Водки было выпито немало. Пели песни Высоцкого и Чистякова, летом ходили ночью купаться в Озерки, до которых было рукой подать. Танцевали на столах, смотрели фильм «Мама, не горюй», который выучили наизусть. «Сядешь вдвоём-втроём. Разложишь всё аккуратно так, без базаров без всяких…»
Жизнь словно бы замерла, зависла, как в Обломовке Гончарова. Институт, книги, Высоцкий и водка, позже – виски или коньяк.

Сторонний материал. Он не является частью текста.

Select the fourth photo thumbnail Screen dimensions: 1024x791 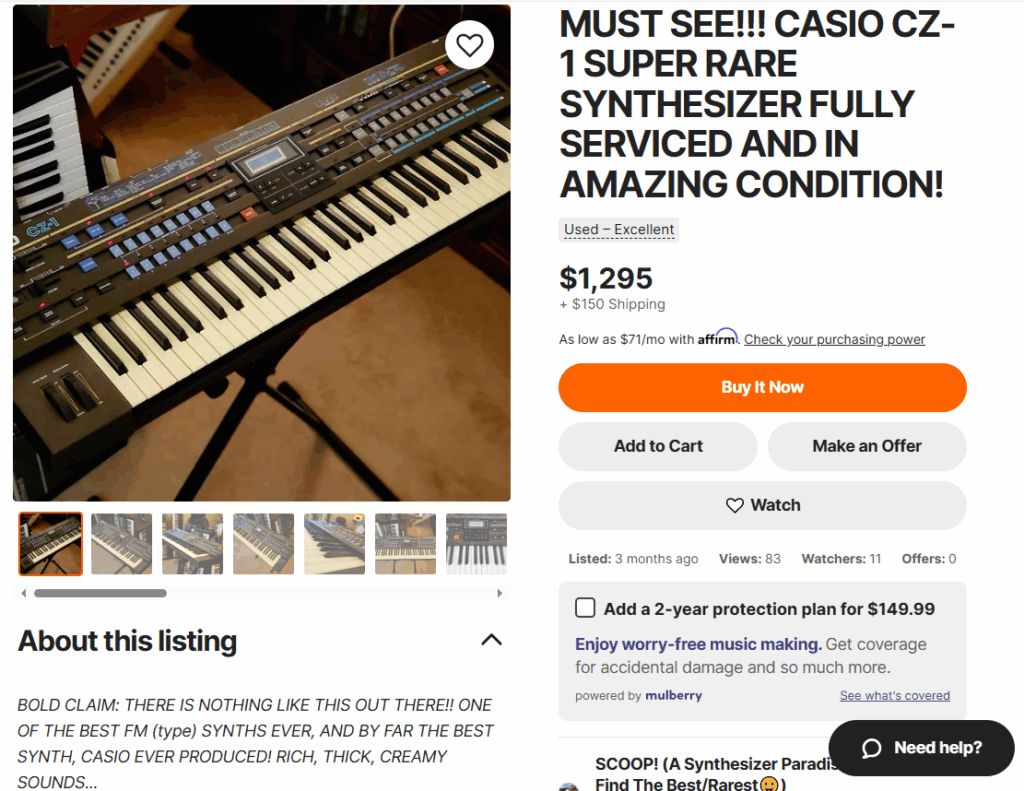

Я почти не рос, только учился и вроде как набирал некий багаж, без которого следующий шаг невозможен, без которого – только остаться гопником. А хотелось быть поэтом, не человеком из Выборгского района, а сыном архитектора, наследником Хлебникова и Мандельштама, человеком с Петроградской стороны… «Для того ли разночинцы // Рассохлые топтали сапоги», – писал Мандельштам о своём статусе.
Моё знакомство с книгами началось с двух моих бабушек. Первая, Анна Дмитриевна, читала нам на ночь. Я любил стихи Заходера и жуткие истории вроде «Большого Тылля» по эстонскому эпосу или «Холодного сердца» Вильгельма Гауфа.
Вторая, Вера Ивановна, учитель русского, читала нам отрывки из классики про Плюшкина, двух генералов и прочее. Сильное впечатление на меня произвела «Ночевала тучка золотая» Приставкина, бабушка не смогла дочитать нам эту журнальную публикацию до конца – слишком жуткий в повести финал.